Collected data entries:
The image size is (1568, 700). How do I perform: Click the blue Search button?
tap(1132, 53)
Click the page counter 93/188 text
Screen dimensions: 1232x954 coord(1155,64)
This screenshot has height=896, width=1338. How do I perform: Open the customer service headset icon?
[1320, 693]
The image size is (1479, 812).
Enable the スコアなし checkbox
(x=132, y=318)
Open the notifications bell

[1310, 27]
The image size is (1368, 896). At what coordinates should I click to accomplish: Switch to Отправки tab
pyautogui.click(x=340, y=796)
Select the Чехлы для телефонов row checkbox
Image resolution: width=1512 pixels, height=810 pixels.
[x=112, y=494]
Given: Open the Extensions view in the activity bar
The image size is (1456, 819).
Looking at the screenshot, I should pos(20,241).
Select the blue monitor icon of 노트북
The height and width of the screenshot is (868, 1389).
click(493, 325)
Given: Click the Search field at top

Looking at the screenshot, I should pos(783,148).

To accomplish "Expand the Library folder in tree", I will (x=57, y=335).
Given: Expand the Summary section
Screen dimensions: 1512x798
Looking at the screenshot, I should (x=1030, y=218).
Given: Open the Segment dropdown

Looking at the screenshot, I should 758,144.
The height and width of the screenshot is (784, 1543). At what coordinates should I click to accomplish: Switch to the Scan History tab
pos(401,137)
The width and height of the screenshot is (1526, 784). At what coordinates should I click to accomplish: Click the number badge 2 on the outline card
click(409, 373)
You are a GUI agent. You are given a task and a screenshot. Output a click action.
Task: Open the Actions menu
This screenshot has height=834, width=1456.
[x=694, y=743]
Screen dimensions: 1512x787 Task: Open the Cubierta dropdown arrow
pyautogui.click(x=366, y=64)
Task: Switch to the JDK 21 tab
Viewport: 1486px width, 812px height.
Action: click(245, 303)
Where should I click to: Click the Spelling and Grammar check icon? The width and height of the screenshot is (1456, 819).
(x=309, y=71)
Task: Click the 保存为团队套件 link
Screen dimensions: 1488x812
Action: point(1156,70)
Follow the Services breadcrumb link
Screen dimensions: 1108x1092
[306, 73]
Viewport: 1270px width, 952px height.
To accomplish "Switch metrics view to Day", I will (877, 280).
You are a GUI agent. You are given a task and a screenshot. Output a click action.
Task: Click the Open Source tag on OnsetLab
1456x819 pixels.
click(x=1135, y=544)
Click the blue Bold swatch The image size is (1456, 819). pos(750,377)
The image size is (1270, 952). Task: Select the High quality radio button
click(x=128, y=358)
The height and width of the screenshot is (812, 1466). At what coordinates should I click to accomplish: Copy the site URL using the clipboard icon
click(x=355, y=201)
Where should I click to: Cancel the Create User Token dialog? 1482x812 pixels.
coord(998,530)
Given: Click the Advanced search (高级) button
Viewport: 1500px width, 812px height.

_WORK INSTRUCTION_
Your answer should consist of the lines from the line with "Given: Click the Search field at top" to the line with "Given: Expand the Summary section" above, repeated exactly, both ends included.

_SOLUTION FOR THIS PROBLEM_
Given: Click the Search field at top

Looking at the screenshot, I should pos(783,148).

To accomplish "Expand the Library folder in tree", I will (x=57, y=335).
Given: Expand the Summary section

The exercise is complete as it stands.